ただ、心の中で言葉に出来なかった想いを呟きながら…
(…あの子…滅茶苦茶気に入った!)
そしてダブルス1の試合は、見事に丸井達の勝利で終わる。
「俺の天才的妙技、たっぷり見て帰れよ」
そんな不敵な台詞と自信満々な態度、そして決してこけおどしではないテニスの実力は、確かに立海のレギュラーを張るだけのことはあった。

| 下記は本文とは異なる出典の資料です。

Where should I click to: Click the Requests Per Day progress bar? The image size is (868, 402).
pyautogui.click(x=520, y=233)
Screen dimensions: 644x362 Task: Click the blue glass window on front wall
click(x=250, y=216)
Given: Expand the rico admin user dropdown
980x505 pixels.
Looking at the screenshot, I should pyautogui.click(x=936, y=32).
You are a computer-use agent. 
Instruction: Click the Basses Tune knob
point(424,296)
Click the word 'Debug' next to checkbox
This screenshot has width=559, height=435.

青学だけでなく試合を見ていた全ての人々を魅了した丸井は、試合が終わった後でベンチに戻ると、すぐにまたロビーの方へと飛び出して行った。
「丸井? 何処に行く」
「青学ベンチ! そこのお菓子、手ぇ出したらシメる!」
「?」
一体どうして敵方のベンチに行く必要があるのかと副部長が怪訝な顔をしたが、相棒のジャッカルだけは何となく察して頷いた。
「…ま、借りと言えば借りだからな」
「どういう意味だ?」
「…今日の丸井の元気の素をくれた奴が、青学側にいたんだよ…その礼に行ったんだろ」
「尚更分からんな」
「…まぁ、いいんじゃないか? 俺達ダブルス1は勝った。それが全てだ」
「ふむ…」
真田達がそんな会話を交わしている間に、丸井はてってってーと宙を飛ぶように軽やかな足取りで青学の生徒達が応援するベンチへと向かった。
『あれ? あの人…』
『さっきの試合の選手じゃないか? あの赤い髪…』
入り口のところでにょっと顔だけ出して辺りを見回した彼に気付いた数人が、そんな会話を交わしていたが、本人は全く気にしない。
(試合の時に見つけたのは…確かあそこ辺り…)
あのおさげの子を、試合の合間に視線で探していた彼は、すぐに彼女を見つけ出した。
「いた…! おさげちゃん…」
「…?」
丸井の声が聞こえたのか、ほんの数メートル先にいた少女がきょろっと辺りを見回す仕草をして、彼の姿を見つけると、すぐに立ち上がってこちらへと向かってきてくれた。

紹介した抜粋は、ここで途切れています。